== Okunacak bölüm
Yazar: M. Vefa TOROSLU*
I- GİRİŞ
Bankalar finansal sistemin temel kurumlarından biridir. Bankaların en
temel işveli ise finansal sistem içerisinde finansal aktörler arasındaki aracılık
fonksiyonunu yerine getirmektir. Bankalar bu fonksiyonları ile hem finansal
sistem içerisinde para aktarım mekanizmalarından biri olan krediler yoluyla
ekonomide kaynakların etkin dağıtılmasını sağlarlar hem de bir işletme olarak
kârlarını maksimize etmeye çalışırlar.
Finansal sistem dinamik bir yapıya sahiptir ve aktörler arasında rekabeti
gerektirir. Bu rekabet sonucu aktörlerin finansal sisteme yeni ürünler
sunmaları zorunlu hale gelir. Bu zorunluluk içerisinde bankaların finansal
tüketicileri sundukları ürünlerden biride tüketici kredileridir.
II- KREDİNİN TANIMI VE UNSURLARI
Kredi, Latincede inanma, güven
anlamını taşıyan “credere”
sözcüğünden gelmektedir[1].
Kredi genel olarak; belirli bir süre sonra ödeme vaadi ile mal, hizmet ve para
cinsinden satın alma gücünün sağlanması veya var olan satın alma gücünün
belirli bir zaman sonra geri alınmak üzere başka bir kimseye devredilmesidir[2].
====
== Kayıtlı veriler
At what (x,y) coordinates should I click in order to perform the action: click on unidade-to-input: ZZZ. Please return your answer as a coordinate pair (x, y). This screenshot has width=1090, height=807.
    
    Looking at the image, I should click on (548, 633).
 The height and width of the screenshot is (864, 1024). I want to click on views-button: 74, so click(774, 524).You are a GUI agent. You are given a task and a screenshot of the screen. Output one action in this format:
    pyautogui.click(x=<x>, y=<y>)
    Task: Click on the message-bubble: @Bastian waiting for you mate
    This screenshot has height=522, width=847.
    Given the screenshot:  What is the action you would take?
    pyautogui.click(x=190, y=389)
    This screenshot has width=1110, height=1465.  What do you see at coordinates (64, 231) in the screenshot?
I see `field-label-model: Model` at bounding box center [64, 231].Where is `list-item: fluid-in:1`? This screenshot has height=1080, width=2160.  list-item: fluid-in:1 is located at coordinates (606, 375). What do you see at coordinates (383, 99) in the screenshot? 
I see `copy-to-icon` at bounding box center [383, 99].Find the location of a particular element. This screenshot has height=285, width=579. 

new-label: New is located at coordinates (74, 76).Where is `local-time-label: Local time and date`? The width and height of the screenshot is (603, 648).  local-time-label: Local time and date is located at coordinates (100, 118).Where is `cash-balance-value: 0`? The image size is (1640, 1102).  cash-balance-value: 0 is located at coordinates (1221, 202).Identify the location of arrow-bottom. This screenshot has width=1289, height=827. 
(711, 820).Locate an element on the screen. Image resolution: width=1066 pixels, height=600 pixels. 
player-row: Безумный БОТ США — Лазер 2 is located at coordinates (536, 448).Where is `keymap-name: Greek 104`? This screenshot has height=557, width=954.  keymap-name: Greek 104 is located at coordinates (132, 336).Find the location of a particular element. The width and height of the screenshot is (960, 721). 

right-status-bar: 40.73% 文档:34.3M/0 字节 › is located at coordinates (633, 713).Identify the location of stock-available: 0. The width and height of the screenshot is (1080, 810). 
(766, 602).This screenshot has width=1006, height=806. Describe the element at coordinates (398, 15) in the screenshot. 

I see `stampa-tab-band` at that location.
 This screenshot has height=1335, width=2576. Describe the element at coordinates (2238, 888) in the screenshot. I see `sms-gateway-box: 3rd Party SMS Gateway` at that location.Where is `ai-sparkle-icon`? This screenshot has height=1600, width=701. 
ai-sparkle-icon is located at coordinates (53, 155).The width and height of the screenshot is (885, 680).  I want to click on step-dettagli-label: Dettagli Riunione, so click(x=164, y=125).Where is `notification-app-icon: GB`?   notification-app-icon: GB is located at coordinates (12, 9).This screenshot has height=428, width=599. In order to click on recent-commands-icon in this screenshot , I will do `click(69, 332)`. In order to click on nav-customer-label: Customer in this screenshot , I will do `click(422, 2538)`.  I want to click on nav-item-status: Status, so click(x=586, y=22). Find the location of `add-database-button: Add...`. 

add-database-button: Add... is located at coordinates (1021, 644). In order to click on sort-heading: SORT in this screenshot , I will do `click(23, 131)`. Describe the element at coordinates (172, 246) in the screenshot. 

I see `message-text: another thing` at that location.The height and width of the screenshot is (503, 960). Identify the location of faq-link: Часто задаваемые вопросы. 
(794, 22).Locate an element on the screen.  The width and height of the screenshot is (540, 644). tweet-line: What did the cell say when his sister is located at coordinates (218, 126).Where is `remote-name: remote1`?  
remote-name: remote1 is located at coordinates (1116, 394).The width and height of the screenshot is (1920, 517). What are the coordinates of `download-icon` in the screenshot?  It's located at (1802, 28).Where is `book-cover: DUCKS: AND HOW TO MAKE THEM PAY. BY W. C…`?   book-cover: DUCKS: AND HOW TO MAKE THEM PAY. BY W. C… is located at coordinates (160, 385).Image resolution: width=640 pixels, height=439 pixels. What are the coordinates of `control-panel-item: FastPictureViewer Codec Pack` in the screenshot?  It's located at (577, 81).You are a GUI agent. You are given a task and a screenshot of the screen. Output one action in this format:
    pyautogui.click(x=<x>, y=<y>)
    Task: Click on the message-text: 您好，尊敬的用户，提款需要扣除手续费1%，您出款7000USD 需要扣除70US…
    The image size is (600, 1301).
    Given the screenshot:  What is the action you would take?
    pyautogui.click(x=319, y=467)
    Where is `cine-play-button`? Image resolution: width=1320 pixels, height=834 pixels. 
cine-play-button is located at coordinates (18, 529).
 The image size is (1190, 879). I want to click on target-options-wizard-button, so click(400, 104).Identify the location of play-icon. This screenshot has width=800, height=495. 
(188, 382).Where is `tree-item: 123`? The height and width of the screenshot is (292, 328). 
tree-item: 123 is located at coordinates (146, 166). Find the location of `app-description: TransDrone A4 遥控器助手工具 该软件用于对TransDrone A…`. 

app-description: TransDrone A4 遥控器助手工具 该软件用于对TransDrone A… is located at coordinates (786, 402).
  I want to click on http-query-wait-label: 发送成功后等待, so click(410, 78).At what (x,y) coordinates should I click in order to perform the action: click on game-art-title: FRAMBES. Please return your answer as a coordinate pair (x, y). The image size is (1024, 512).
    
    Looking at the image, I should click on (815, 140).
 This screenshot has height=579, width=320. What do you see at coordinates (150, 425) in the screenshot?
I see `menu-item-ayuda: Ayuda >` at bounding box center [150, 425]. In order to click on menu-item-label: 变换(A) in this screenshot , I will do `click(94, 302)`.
====
# Alıştırmanın amacı
Bankalar ve kredi konulu metni, gösterilen son cümlenin ardından devam ettirin.

# Yanıtınız
Bankacılık açısından kredinin tanımı
ise; kredi değerliliği konusunda bir karara ulaşabilmek için gerekli ve ilgili
görülen çeşitli bilgi ve etkenlerin değerlendirilmesi sonucunda kredi talebinde
bulunan bir gerçek ya da tüzel kişiye, yasalar ve banka kredi politikası göz
önünde bulundurularak, ihtiyaca uygun düşecek tutar ve vadede para, garanti
veya kefalet vermek şeklinde tanınan olanak ya da limittir[3].
5411 sayılı Bankacılık Kanunu’nun 48.
maddesine göre; bankalarca verilen nakdi krediler ile teminat mektupları,
kontrgarantiler, kefaletler, aval, ciro, kabul gibi gayrinakdi krediler ve bu
niteliği haiz taahhütler, satın alınan tahvil ve benzeri sermaye piyasası
araçları, tevdiatta bulunmak suretiyle ya da herhangi bir şekil ve surette
verilen ödünçler, varlıkların vadeli satışından doğan alacaklar, vadesi geçmiş
nakdi krediler, tahakkuk etmekle birlikte tahsil edilmemiş faizler, gayrinakdi
kredilerin nakde tahvil olan bedelleri, ters repo işlemlerinden alacaklar,
vadeli işlem ve opsiyon sözleşmeleri ile benzeri diğer sözleşmeler nedeniyle
üstlenilen riskler, ortaklık payları ve BDDK tarafından kredi olarak kabul
edilen işlemler izlendikleri hesaba bakılmaksızın kredi sayılır.
Bankacılıkta kredinin zaman (vade), güven, risk ve gelir olmak üzere dört
temel unsuru bulunmaktadır. Bu unsurlar aşağıda belirtilmiştir[4].
Zaman (Vade) Unsuru: Banka tarafından ödünç verilen paranın veya sağlanan
itibarın belirli bir süre sonra iadesi gerekmektedir. Bu sebeple, kredide zaman
unsuru oldukça önemlidir. Çünkü vade uzadıkça belirsizlik artmakta,
belirsizliğin artması ise kredinin riskini artırmaktadır.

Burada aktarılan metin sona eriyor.